Are you used to buying your medicines from a pharmacy based on what your doctor prescribed?
The state will buy your medicines for you, but again, based on what it believes is correct. You will not have the choice to pay extra for original medication and will be forced to accept generic brands.
Are you concerned about doctor/patient confidentiality? Do you want the state to know you are on antidepressants or being treated for addiction?
All your medical records will be held by the NHI.
Are you used to your GP giving you a referral to a specialist who sees you promptly? The NHI will manage referrals to specialists - and you must be prepared to join the queue.
On holiday from Durban in Cape Town and want to see a GP? Forget it. You need to get officially transferred first by filling out forms.
You don’t mind paying extra for a specialist who charges more than medical aid rates because she is world-class? Forget that too. Under the NHI, the minister will set limits on how much any doctor can charge.
Is there an expensive drug keeping you alive that medical aid pays for? Under the NHI, it has to be “cost-effective”.
The two doses of the Palivizumab antibody given to my premature daughter at R10 000 a dose would not be covered by the NHI.
If you’re getting the impression that the entire NHI scheme is an unmitigated disaster waiting to happen, you are correct.
The 11 pilot programmes run by the Health Department over five years at a cost of R4bn failed to meet the basic target of improving people’s health.
But meanwhile, we should be serious about working towards universal health care for all South Africans.
Here’s how we should do it. Take the entire health budget of R226bn and give the money in vouchers to the 50 million South Africans without medical aid.
They can then use these vouchers, R376 a month, to buy entry-level medical aid from the existing providers.
There are many providers offering low-cost plans.
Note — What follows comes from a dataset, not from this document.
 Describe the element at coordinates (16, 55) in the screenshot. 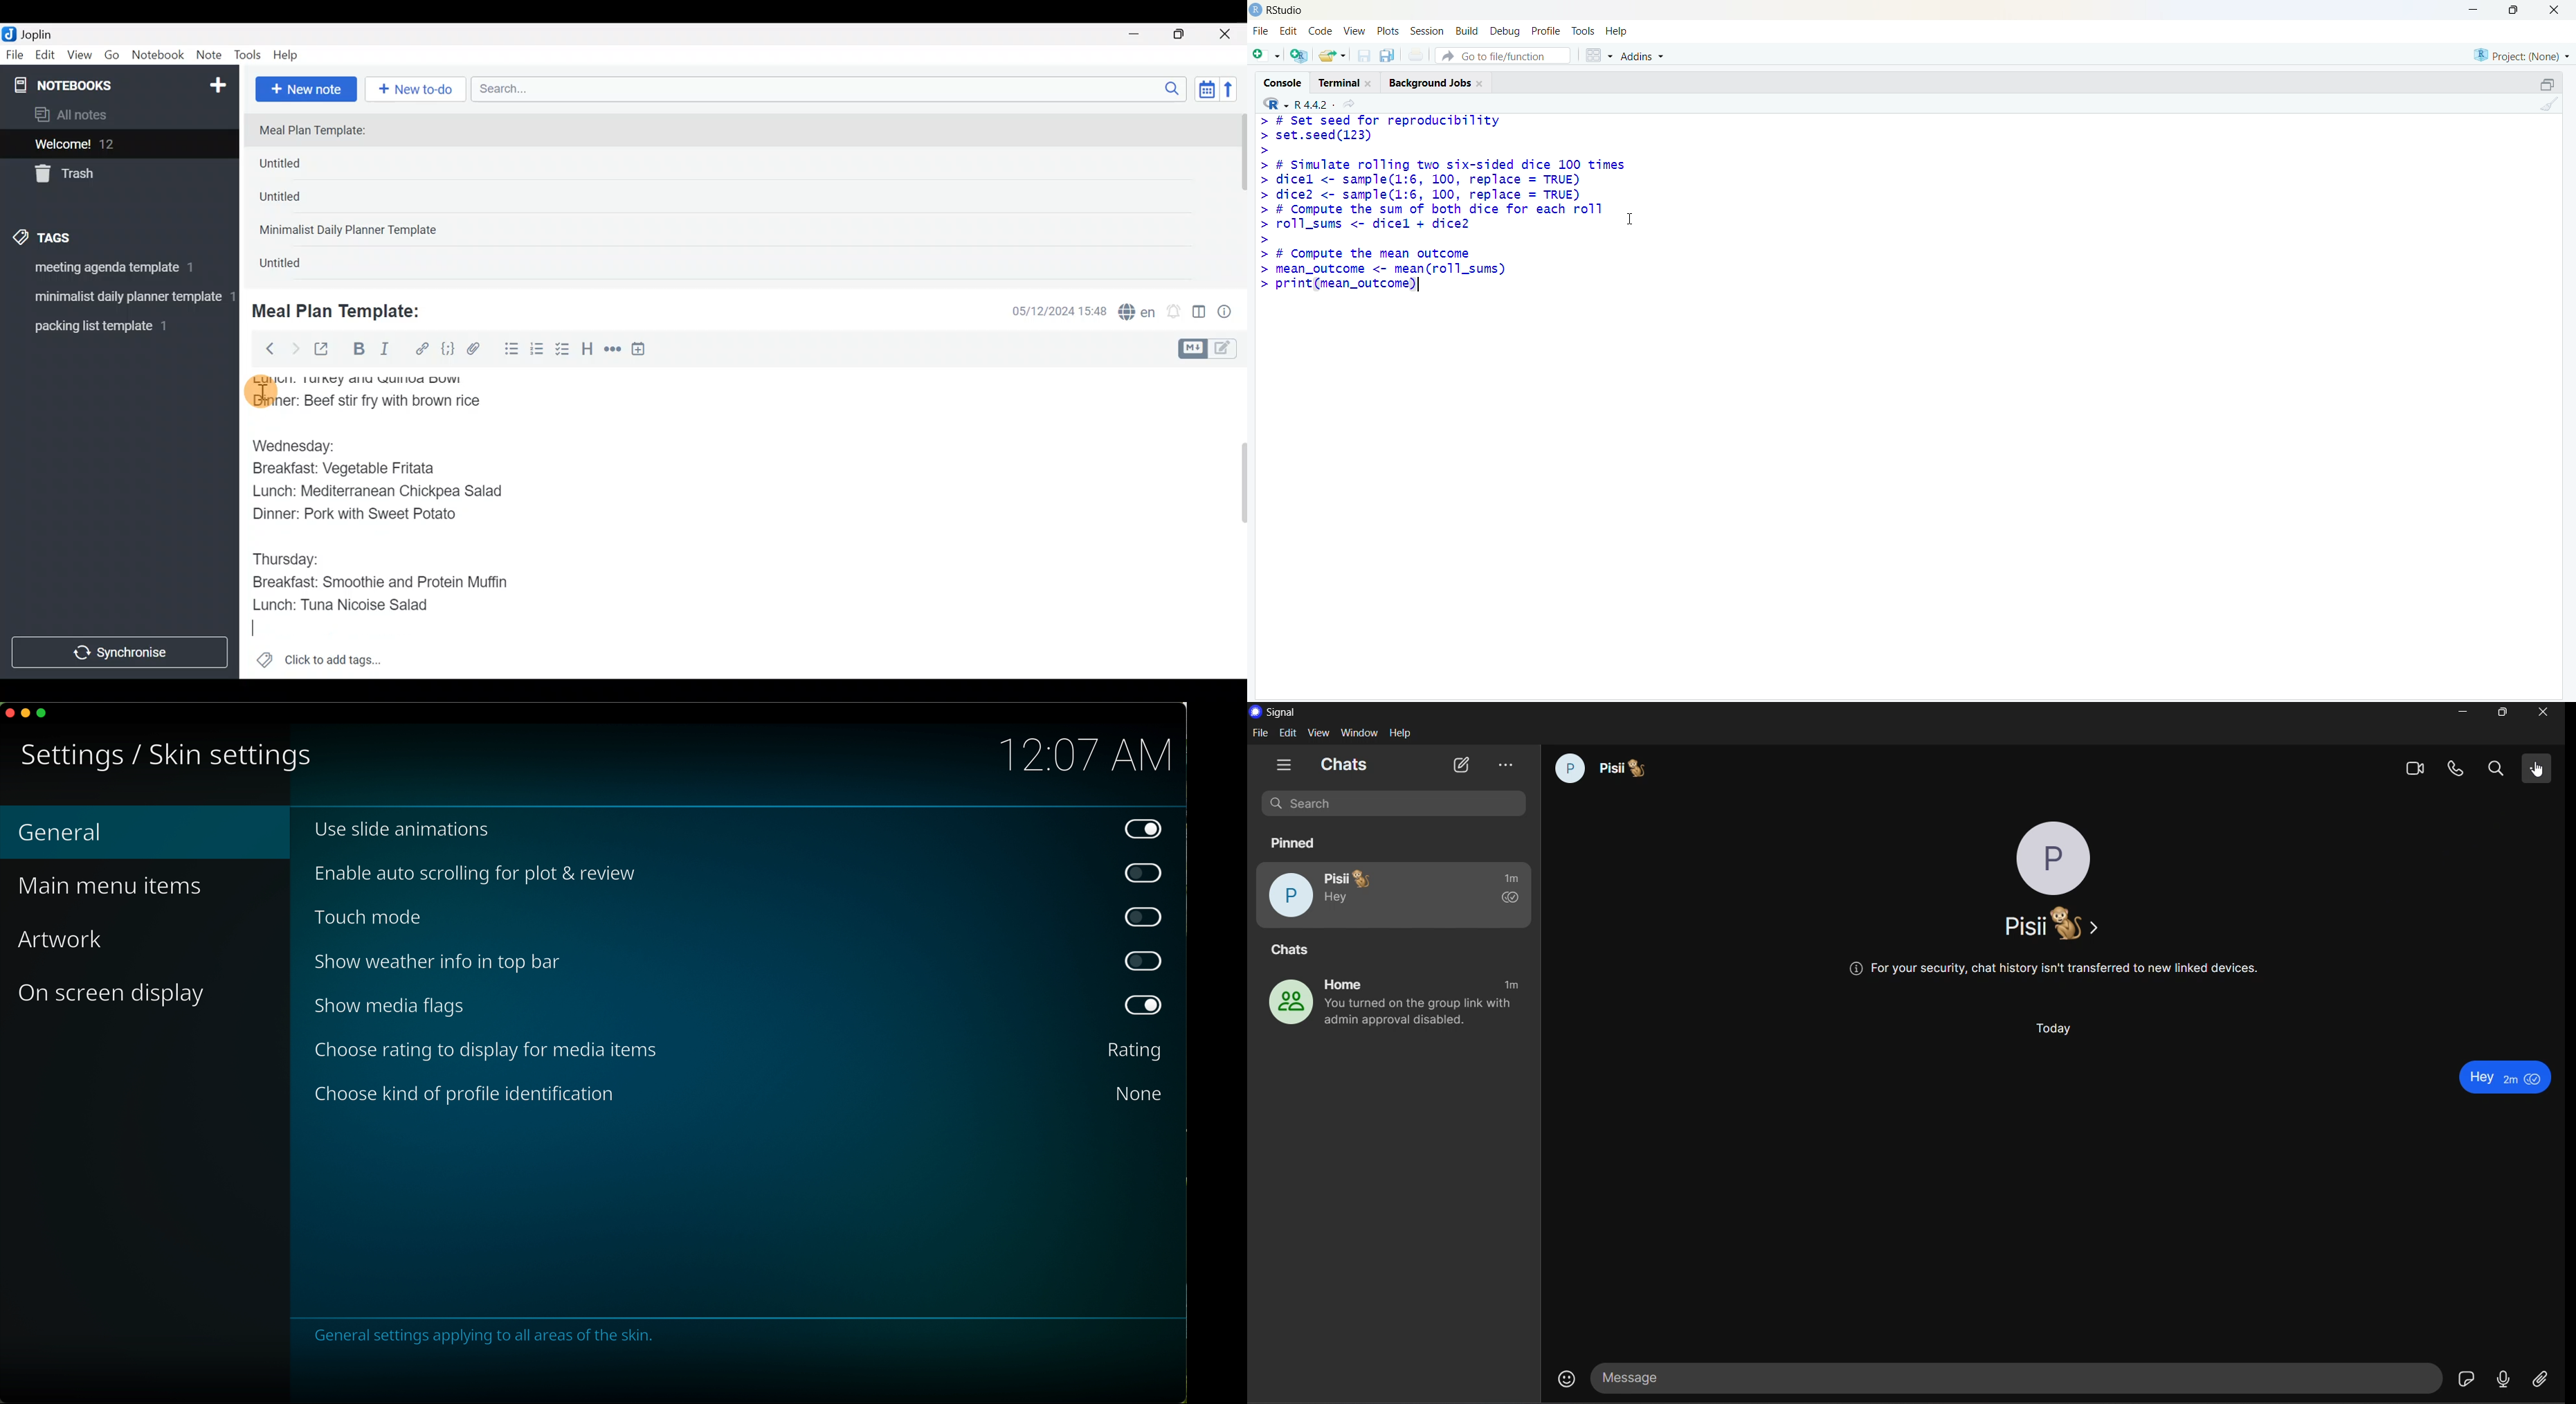

I see `File` at that location.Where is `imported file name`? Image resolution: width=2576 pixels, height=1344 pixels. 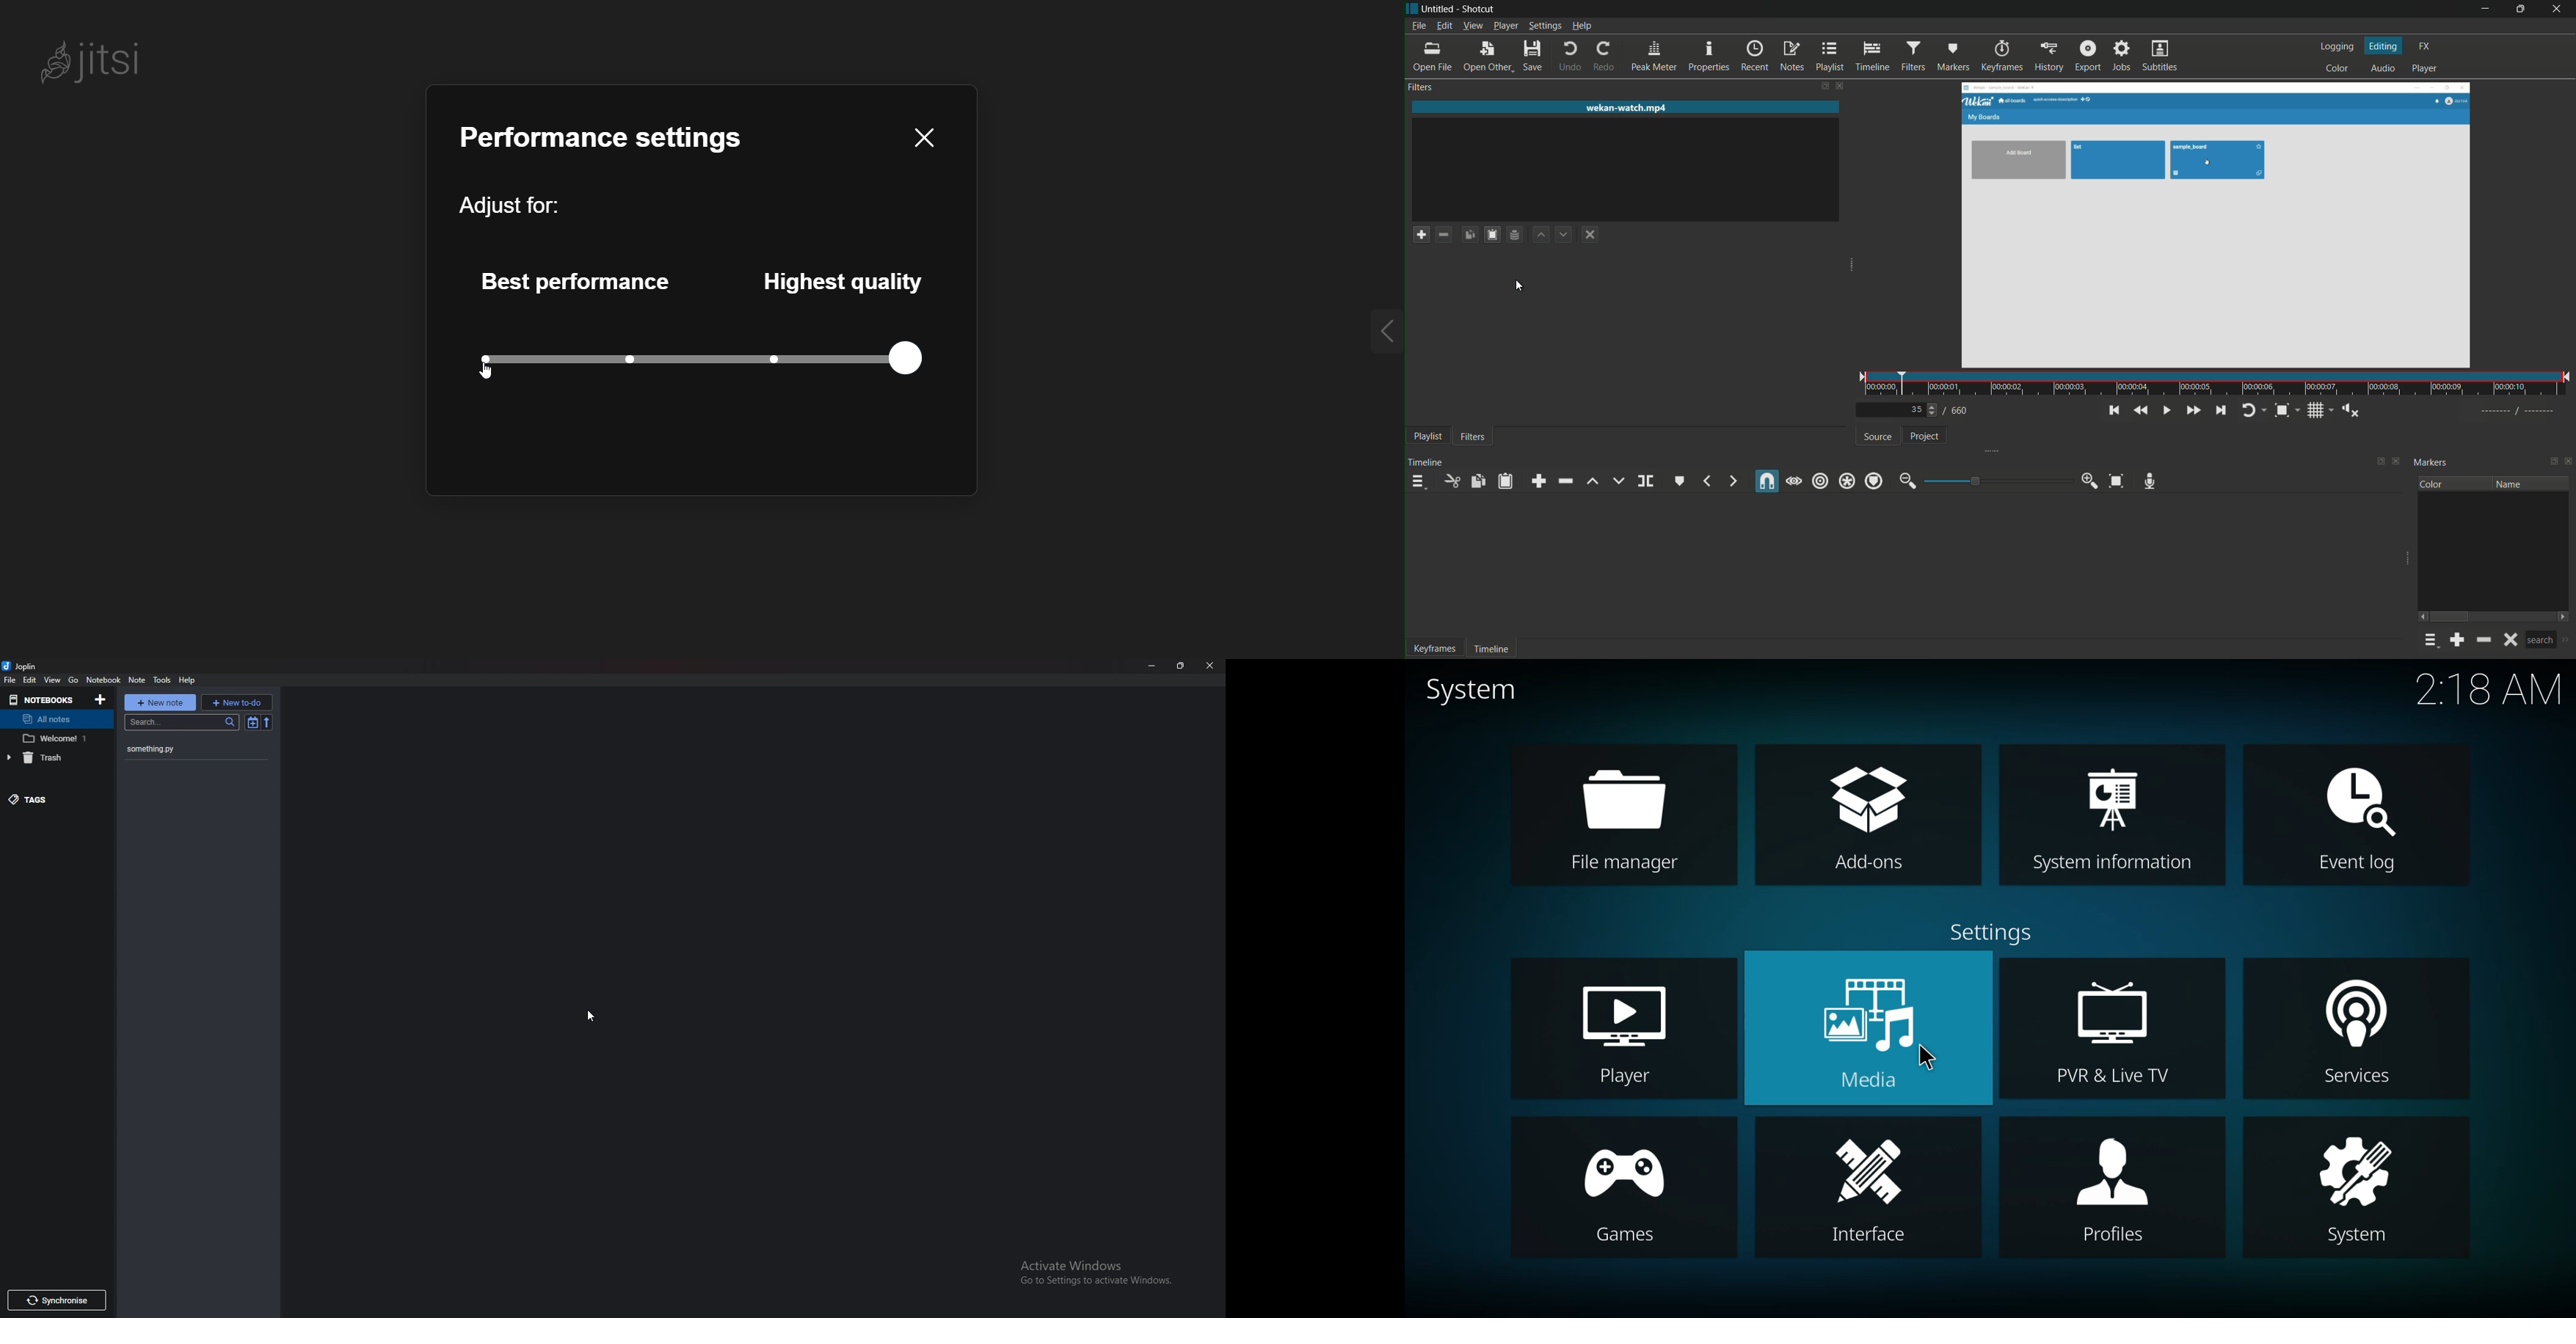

Example, Discovery Health’s entry-level “Keycare Start” package costs R839 a month for adults and R505 a month for children.
This provides cover for hospital, chronic illness, cancer and day-to-day.
It would be a no-brainer from a business point of view for all providers to roll out tailored products at R376 a month. For example, students might only need hospital cover while the elderly might need chronic medication.
As with schooling, individuals might choose to pay out of their own pocket for additional coverage.
State health care facilities could be handed over to existing hospital chains such as Netcare or MediClinic. In exchange, they would be required to maintain a proportionate number of primary health-care facilities across the country.
The government’s role needs to be ensuring minimum standards are maintained.
Such a system has worked very successfully in Israel since its universal health-care act was passed in 1995. Israel today consistently features in the top 10 healthiest countries in the world.
I see many constitutional flaws in the NHI bill as drafted.
I expect the resultant legal challenges to take a long time to be finalised. Let’s use that time to shift the conversation toward other, workable solutions.